Yeah, that would be "nice". A single IRQ thread plus the process 
context(s) doing networking might perform well.

Multiple IRQ threads (softirq and hardirq threads mixed) i'm not so 
sure about - it's extra context-switching cost.

Btw, i noticed that using scheduling for work (packet, etc.) flow 
distribution standardizes and evens out the behavior of workloads. 
Softirq scheduling is really quite random currently. We have a 
random processing loop-limit in the core code and various batching 
and work-limit controls at individual usage sites. We sometimes 
piggyback to ksoftirqd. It's far easier to keep performance in check 
when things are more predictable.

But this is not an easy endevour, and performance regressions have 
to be expected and addressed if they occur. There can be random 
packet queuing details in networking drivers that just happen to 
work fine now, and might work worse with a kernel thread in place. 
So there has to be broad buy-in for the concept, and a concerted 
effort to eliminate softirq processing and most of hardirq 
processing by pushing those two elements into a single hardirq 
thread (and the rest into process context).

Not for the faint hearted. Nor is it recommended to be done without 
a good layer of asbestos.

Ingo
___
Linuxppc-dev mailing list
Linuxppc-dev@ozlabs.org
https://ozlabs.org/mailman/listinfo/linuxppc-dev

Re: question about softirqs

2009-05-12 Thread Ingo Molnar


* Chris Friesen  wrote:

> This started out as a thread on the ppc list, but on the 
> suggestion of DaveM and Paul Mackerras I'm expanding the receiver 
> list a bit.
> 
> Currently, if a softirq is raised in process context the 
> TIF_RESCHED_PENDING flag gets set and on return to userspace we 
> run the scheduler, expecting it to switch to ksoftirqd to handle 
> the softirqd processing.
> 
> I think I see a possible problem with this.

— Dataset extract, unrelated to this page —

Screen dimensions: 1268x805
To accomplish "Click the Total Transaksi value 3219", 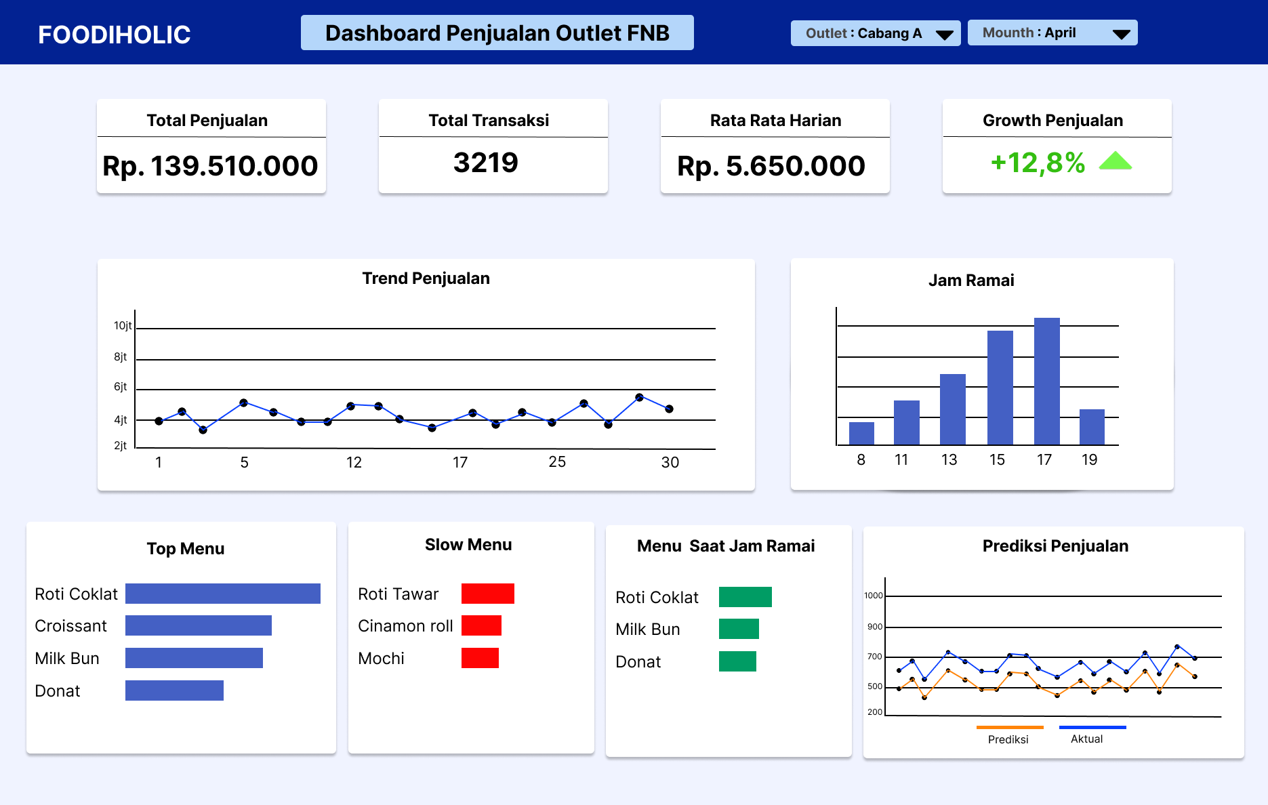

Suppose I have a 
> SCHED_FIFO task spinning on recvmsg() with MSG_DONTWAIT set. Under 
> the scenario above, schedule() would re-run the spinning task 
> rather than ksoftirqd, thus preventing any incoming packets from 
> being sent up the stack until we get a real hardware 
> interrupt--which could be a whole jiffy if interrupt mitigation is 
> enabled in the net device.

TIF_RESCHED_PENDING will not be set if a SCHED_FIFO task wakes up a 
SCHED_OTHER ksoftirqd task. But starvation of ksoftirqd processing 
will occur.

> DaveM pointed out that if we're doing transmits we're likely to 
> hit local_bh_enable(), which would process the softirq work.  
> However, I think we may still have a problem in the above rx-only 
> scenario--or is it too contrived to matter?

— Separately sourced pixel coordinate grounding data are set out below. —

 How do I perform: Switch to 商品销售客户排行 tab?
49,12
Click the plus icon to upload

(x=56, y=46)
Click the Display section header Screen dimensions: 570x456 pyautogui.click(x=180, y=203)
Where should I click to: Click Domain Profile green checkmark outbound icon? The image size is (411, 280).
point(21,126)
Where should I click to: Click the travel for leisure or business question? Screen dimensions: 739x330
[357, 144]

This could occur, and the problem is really that task priorities do 
not extend across softirq work processing.

This could occur in ordinary SCHED_OTHER tasks as well, if the 
softirq is bounced to ksoftirqd - which it only should be if there's 
serious softirq overload - or, as you describe it above, if the 
softirq is raised in process context:

if (!in_interrupt())
wakeup_softirqd();

that's not really clean. We look into eliminating process context 
use of raise_softirq_irqsoff(). Such code sequence:

local_irq_save(flags);
...
raise_softirq_irqsoff(nr);
...
local_irq_restore(flags);

should be converted to something like:

local_irq_save(flags);
...
raise_softirq_irqsoff(nr);
...
local_irq_restore(flags);
recheck_softirqs();

If someone does not do proper local_bh_disable()/enable() sequences 
for micro-optimization reasons, then push the check to after the 
critcal section - and dont cause extra reschedules by waking up 
ksoftirqd. raise_softirq_irqsoff() will also be faster.

Ingo
___
Linuxppc-dev mailing list
Linuxppc-dev@ozlabs.org
https://ozlabs.org/mailman/listinfo/linuxppc-dev

Re: question about softirqs

2009-05-11 Thread Chris Friesen


This started out as a thread on the ppc list, but on the suggestion of
DaveM and Paul Mackerras I'm expanding the receiver list a bit.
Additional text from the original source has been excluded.